===== SUPPLIED TEXT
Episcopal consecration
- Principal consecrator: Isabelo L. de los Reyes Jr.
- Co-consecrators: Thaddeus Zielinski, Philip Strong, and Gilbert Baker
- Date: 9 May 1969
- Place: National Cathedral of the Holy Child, Taft Avenue, Ermita, Manila

Bishops consecrated by Alberto Ramento as principal consecrator
- Rhee Timbang Obispo Maximo XIII: 29 September 1996
- Styles
- Reference style: His Eminence
- Spoken style: Your Eminence
- Religious style: Obispo Máximo IX The Most Reverend
- Posthumous style: Venerable Martyr

= Alberto Ramento =

Filipino bishop, martyr and saint (1936–2006)

Alberto Baldovino Ramento (August 9, 1936 – October 3, 2006) was the ninth supreme bishop (Obispo Máximo) and a former chairperson of the Supreme Council of Bishops of the Philippine Independent Church or Iglesia Filipina Independiente (IFI). He was known by the moniker, "The Bishop of the Poor Peasants and Workers". A known vocal critic against human rights abuses in the Philippines, he was murdered by unknown assailants in 2006, with his case currently remains unsolved.
==========
===== INPUT DATA
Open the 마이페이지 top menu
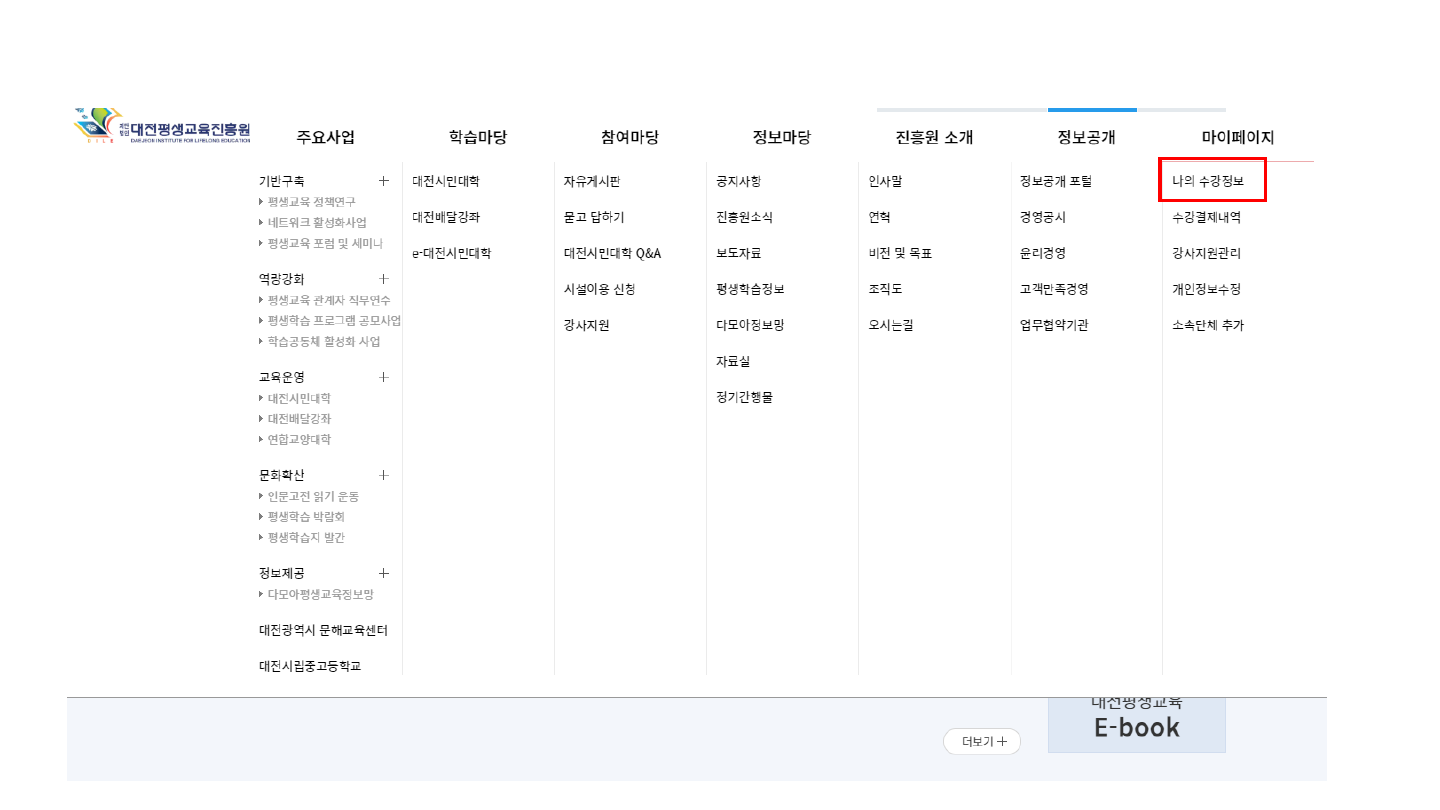Image resolution: width=1440 pixels, height=810 pixels. point(1237,138)
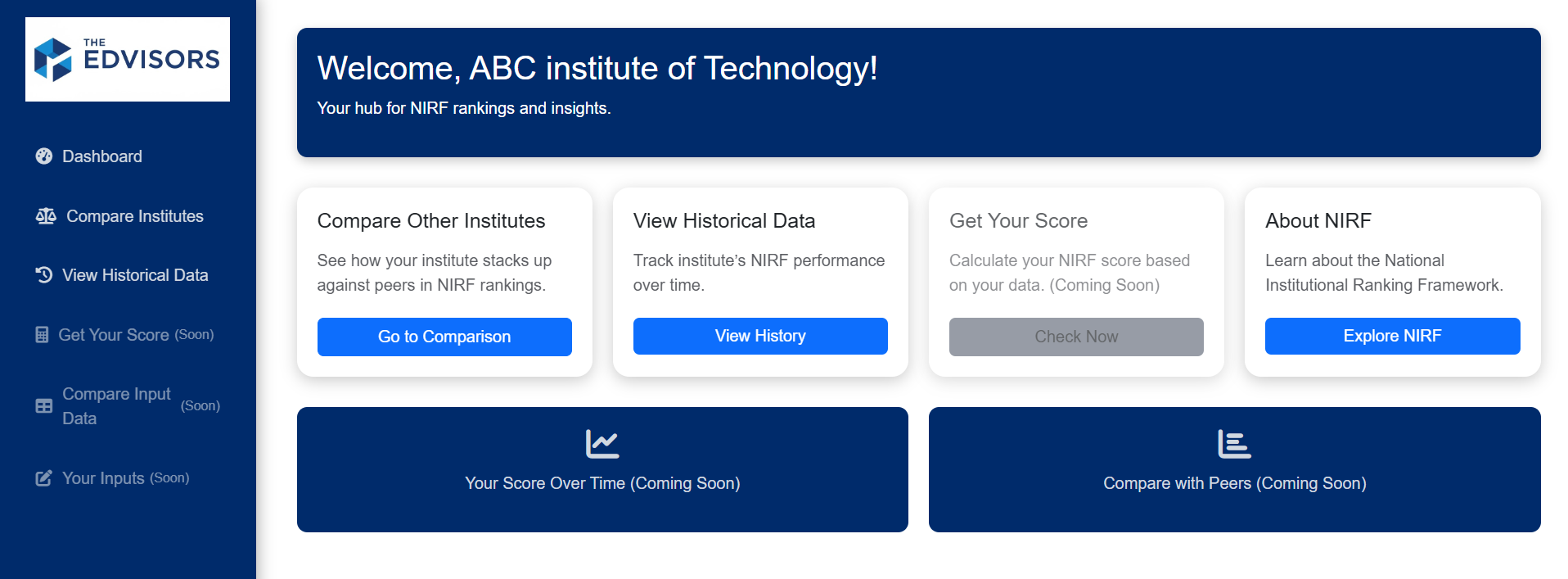
Task: Click the bar chart icon in peers panel
Action: tap(1234, 444)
==========
**TASKS TO CARRY OUT:**
A. What moniker was Alberto Ramento known by, according to the Alberto Ramento text?
B. Carry the Alberto Ramento text forward from where it stops.
The data has nothing to do with the Alberto Ramento text.

**ANSWERS PROVIDED:**
A. "The Bishop of the Poor Peasants and Workers"

B.
==Life==
Ramento was born in an affluent family to Felipe Ramento y Curpoz and Margarita Baldovino y Bermudez. His grandfather Don Felix Ramento was Guimba's town mayor from 1922 to 1925 and Alberto had three uncles who were pioneer priests in the Iglesia Filipina Independiente. His father Felipe was also the chief of police in Guimba. The Ramento family owned several large plots of land inherited from the Baldovino clan, Alberto's mother's side. Ramento was a Freemason. He was married to Celerina Mendoza of Hermosa, Bataan and had children namely: Alberto II (Aldos), Aleli, Alberto III (Altres), and Liezel.

Prior to his election as Supreme Bishop, Ramento was the Diocesan Bishop of Cavite from 1970 to 1993. He was co-chair of the Ecumenical Bishops' Forum, chaired the Promotion of Church Peopleʼs Response–Central Luzon and human rights group Karapatan–Tarlac, and chaired other various church and cause-oriented organizations. He was an ardent supporter of the Hacienda Luisita strikers. As the chairman of the Workers Assistance Center, Inc. (WAC), he also supported the struggle of the workers in Cavite, Philippines. He was also a vocal and influential critic of the Gloria Arroyo administration. He was also very vocal about the murder of IFI priest and fellow human rights advocate William Tadena, believed to be murdered by the Cojuangco family, for his support of the Hacienda Luisita farmers.

In September 1998, the National Democratic Front of the Philippines (NDFP) Negotiating Panel nominated him as an Independent Observer in the Joint Monitoring Committee (JMC) of the Comprehensive Agreement on Respect for Human Rights and International Humanitarian Law (CARHRIHL).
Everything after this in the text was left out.